日本では、ここ数年移民に関する話題が注目を集めやすくなっていますが、ここ最近は、特定の外国人グループや難民といった人々が関わる事件や問題がクローズアップされやすくなっています。
私も自分の記事や著書『世界のニュースを日本人は何も知らない6』などでも移民問題を取り上げてきましたが、欧州でも日本と同じように大きな議論になっています。
参照:
日本は「ナタ」による犯罪に対処できる社会にする必要がある 近親婚の移民のために専門の看護師を雇うことになったイギリス 日本に中国人移民が押し寄せる近未来を日本人は何も知らない 海外でも外国人児童のサポートは十分ではないことを日本人は何も知らない
ただし、私が日本に関して大変気になっているのは、数値を用いたデータを使用して客観的な議論を行うことがあまり多くないと言うことです。
例えば、欧州で移民問題が特に議論されているのは、移民や難民を受け入れた場合の自治体や行政が負担するコスト、都市計画、医療や教育といったサービスをどう設計するかということです。
何人をどこに受け入れればどのぐらいの費用がかかり、費用を負担した場合に得られる経済的なリターンはいくらといったことを数値化して発表しています。
つまり移民や難民の受け入れは、国家の人口政策であり経済政策なので、あくまで費用対効果の視点で検討します。
欧州は税金が高額なため、そのような数値化したデータを用いた議論をしなければ、有権者が納得しないからです。

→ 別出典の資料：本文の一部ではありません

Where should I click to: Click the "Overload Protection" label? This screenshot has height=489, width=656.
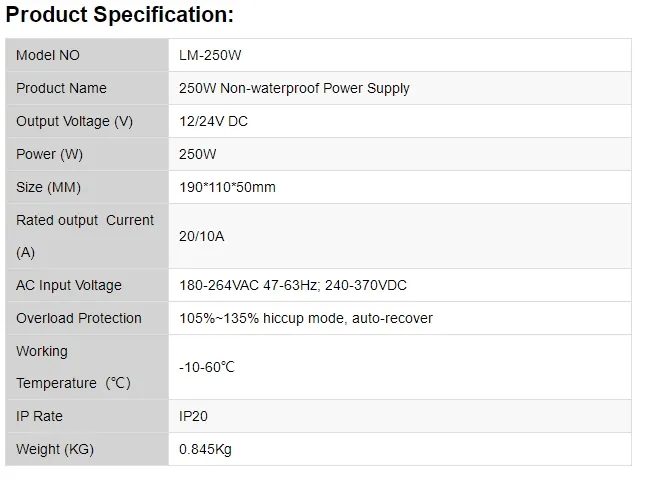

一方でそういったコストを透明化することで、有権者が激怒することもあります。
しかし、日本の場合はその「透明化する部分」がおろそかになっているのです。

移民問題で頻繁に取り上げられる川口市 Wikipediaより
透明化しないために様々な憶測が飛びかいました。ネットでは特定のグループを取り上げられやすくなり、事実ではないことが大炎上することもあります。